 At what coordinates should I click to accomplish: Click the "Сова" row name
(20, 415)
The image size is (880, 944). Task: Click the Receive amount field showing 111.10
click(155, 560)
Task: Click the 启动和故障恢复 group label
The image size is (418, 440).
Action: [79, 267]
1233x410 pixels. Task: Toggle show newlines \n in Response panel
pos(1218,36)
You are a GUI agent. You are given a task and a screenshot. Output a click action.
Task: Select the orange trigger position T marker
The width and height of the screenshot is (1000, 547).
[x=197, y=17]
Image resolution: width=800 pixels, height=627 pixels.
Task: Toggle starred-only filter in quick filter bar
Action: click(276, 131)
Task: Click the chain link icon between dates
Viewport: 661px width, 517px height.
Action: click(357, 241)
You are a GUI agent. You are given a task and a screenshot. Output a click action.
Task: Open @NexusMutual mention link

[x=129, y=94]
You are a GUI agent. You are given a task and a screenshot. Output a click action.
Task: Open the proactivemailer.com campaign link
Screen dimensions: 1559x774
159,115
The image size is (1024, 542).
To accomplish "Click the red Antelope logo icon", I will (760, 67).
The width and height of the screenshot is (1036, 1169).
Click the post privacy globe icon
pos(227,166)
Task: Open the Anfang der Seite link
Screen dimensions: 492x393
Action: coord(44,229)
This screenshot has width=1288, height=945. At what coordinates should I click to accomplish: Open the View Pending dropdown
--- --- ---
Word for word, transcribe all of the records.

- [Result of this exercise]
 At what coordinates should I click to accomplish: Click the "Сова" row name
(20, 415)
The image size is (880, 944). Task: Click the Receive amount field showing 111.10
click(155, 560)
Task: Click the 启动和故障恢复 group label
The image size is (418, 440).
Action: [79, 267]
1233x410 pixels. Task: Toggle show newlines \n in Response panel
pos(1218,36)
You are a GUI agent. You are given a task and a screenshot. Output a click action.
Task: Select the orange trigger position T marker
The width and height of the screenshot is (1000, 547).
[x=197, y=17]
Image resolution: width=800 pixels, height=627 pixels.
Task: Toggle starred-only filter in quick filter bar
Action: click(276, 131)
Task: Click the chain link icon between dates
Viewport: 661px width, 517px height.
Action: click(357, 241)
You are a GUI agent. You are given a task and a screenshot. Output a click action.
Task: Open @NexusMutual mention link

[x=129, y=94]
You are a GUI agent. You are given a task and a screenshot. Output a click action.
Task: Open the proactivemailer.com campaign link
Screen dimensions: 1559x774
159,115
The image size is (1024, 542).
To accomplish "Click the red Antelope logo icon", I will (760, 67).
The width and height of the screenshot is (1036, 1169).
Click the post privacy globe icon
pos(227,166)
Task: Open the Anfang der Seite link
Screen dimensions: 492x393
Action: coord(44,229)
This screenshot has width=1288, height=945. At what coordinates should I click to accomplish: Open the View Pending dropdown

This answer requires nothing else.